Edward Joseph Petersen, Jr., a former Easter Seals poster child, wheelchair athlete, and avid sports fan, died Thursday in Toledo Hospital. He was 24.

Mr. Petersen, who had cerebral palsy and hemophilia almost all his life, died of possible complications of pneumonia and congestive heart failure, his mother, Kathy Petersen, said.

Mr. Petersen was the poster child for the Easter Seals Society of Northwestern Ohio from 1985 to 1987.

From his wheelchair, he participated in football, basketball, baseball, and track and field events through the Ability Center of Greater Toledo.

The center's football team, the Toledo Crash, played the University of Toledo Rockets each of the last few years. The Rockets, who also played in wheelchairs for these events, beat them for the first time last year - in overtime, his father, Edward Petersen, said.

Mr. Petersen played with the team since its inception four or five years ago, Mrs. Petersen said.

He was also a counselor and former camper at the ability center's day camp, "Camp Cricket."

"I feel like our center has lost one of our best customers," Jill Caruso, an assisted-living specialist at the center, said.

"I went to a bowling thing with him, and he was laughing because he was beating me," Ms. Caruso recalled. "I told him, `One of these days I'm going to beat you,' and I never beat him. I tried, but I couldn't."

Mr. Petersen, born in Toledo on Oct. 18, 1980, graduated from Rogers High School in 2000.

When he wasn't playing sports, he was "your typical 24-year-old," his mother said.

"He would go to bars with his guy friends and sister," she said. "We never treated him differently. Nothing mentally was ever affected."

He was a big Ohio State University football fan.

Mr. Petersen went to at least two OSU games every fall with his father. In the last couple years, he went to spring games as well, Mrs. Petersen said.

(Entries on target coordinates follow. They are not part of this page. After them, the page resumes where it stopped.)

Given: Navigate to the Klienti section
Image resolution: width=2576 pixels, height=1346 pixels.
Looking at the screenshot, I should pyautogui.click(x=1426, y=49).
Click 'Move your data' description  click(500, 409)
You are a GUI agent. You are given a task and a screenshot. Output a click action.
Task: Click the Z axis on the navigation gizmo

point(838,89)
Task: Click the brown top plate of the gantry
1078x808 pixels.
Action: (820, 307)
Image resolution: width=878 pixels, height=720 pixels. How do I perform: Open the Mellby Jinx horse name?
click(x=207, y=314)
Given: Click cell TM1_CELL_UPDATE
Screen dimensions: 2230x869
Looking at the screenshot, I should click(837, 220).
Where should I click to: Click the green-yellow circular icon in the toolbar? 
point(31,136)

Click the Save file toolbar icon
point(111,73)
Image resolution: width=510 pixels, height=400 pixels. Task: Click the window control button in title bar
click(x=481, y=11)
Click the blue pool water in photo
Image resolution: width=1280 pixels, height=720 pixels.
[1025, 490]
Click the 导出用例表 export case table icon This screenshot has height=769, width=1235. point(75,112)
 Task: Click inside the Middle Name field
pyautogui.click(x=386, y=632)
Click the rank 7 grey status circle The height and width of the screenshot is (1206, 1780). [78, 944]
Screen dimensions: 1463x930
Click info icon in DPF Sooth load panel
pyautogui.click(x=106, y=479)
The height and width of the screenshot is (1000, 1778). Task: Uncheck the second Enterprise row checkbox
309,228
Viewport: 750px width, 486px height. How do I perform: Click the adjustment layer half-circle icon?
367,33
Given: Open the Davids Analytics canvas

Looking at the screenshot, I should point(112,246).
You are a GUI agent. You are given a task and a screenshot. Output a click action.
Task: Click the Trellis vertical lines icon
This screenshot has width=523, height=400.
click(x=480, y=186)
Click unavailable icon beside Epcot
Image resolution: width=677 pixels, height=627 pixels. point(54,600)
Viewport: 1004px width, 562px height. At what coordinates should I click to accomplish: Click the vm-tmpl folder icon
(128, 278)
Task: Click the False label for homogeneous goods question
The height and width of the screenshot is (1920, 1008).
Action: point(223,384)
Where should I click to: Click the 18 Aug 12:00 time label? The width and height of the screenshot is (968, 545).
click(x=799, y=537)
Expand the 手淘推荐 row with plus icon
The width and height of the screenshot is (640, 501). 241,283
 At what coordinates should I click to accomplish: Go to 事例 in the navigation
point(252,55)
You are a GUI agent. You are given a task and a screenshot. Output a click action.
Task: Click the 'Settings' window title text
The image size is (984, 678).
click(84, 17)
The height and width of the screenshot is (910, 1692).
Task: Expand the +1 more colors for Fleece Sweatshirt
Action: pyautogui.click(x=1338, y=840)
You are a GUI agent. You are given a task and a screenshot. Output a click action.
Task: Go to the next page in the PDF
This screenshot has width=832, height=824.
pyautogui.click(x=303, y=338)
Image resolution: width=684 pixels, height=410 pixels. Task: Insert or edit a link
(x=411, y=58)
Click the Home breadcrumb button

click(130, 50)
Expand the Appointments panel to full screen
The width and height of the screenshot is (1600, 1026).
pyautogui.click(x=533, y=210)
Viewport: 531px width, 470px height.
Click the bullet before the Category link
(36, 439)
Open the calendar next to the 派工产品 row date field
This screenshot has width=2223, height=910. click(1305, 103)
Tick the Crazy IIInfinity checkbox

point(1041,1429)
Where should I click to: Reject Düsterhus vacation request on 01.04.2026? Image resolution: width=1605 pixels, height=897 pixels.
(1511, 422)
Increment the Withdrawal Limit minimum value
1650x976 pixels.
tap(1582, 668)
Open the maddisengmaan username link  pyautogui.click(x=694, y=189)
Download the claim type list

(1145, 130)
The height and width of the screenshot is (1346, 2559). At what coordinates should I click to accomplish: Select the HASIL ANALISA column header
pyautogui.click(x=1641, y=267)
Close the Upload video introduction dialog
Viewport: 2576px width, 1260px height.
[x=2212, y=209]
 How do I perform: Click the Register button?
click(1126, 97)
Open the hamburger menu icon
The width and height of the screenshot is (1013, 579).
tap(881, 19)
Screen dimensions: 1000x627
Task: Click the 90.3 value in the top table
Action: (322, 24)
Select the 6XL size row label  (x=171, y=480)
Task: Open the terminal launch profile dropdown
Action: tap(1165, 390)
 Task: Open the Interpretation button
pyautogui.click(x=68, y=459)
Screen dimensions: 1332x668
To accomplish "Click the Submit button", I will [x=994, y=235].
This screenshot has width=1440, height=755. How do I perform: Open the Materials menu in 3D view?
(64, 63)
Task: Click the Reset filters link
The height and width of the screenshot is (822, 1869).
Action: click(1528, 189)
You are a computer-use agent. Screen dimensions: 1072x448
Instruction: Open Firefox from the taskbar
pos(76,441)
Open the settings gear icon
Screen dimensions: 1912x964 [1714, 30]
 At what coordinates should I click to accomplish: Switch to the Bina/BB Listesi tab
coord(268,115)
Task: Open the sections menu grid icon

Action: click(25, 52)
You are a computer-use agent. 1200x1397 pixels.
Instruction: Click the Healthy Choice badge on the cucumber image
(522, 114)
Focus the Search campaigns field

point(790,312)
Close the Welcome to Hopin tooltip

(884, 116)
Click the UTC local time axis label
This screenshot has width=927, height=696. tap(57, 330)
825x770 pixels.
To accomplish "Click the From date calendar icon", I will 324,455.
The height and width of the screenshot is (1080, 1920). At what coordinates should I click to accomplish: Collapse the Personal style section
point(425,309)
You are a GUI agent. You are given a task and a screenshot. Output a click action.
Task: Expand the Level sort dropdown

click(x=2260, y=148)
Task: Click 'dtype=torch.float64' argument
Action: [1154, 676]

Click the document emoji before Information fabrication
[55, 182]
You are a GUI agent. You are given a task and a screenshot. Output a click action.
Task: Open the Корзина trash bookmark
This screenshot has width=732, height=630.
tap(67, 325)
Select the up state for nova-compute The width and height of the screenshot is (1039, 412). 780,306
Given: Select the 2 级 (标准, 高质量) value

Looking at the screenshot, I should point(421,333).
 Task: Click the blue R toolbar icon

She said people admired her family for taking him to OSU games, but "for us he was no different."

When football wasn't in season, Mr. Petersen supported the Detroit Tigers. He was watching the Detroit-San Diego Padres game in his hospital room when he died, she said.

His mother said his smile was "contagious."

"Everyone commented on his smile and how many lives he touched," she said.

In 1991, he was a model for Target.

His casket will have OSU logos at the foot and inside the lid. His grave marker at the cemetery will memorialize his passion. It's been inscribed with "Go Bucks" and a big letter "O," Mrs. Petersen said.

Surviving are his parents, Kathy and Edward Petersen; sisters, Dawn and Amy Petersen, and grandparents, Tex and Lou Crider.

Visitation will begin at 6 p.m. tomorrow in the Coyle Funeral Home. Services will be held at 10 a.m. Wednesday in St. Patrick of Heatherdowns Church.

The family suggests tributes to the Ability Center of Greater Toledo or the Hemophilia Center of Northwest Ohio.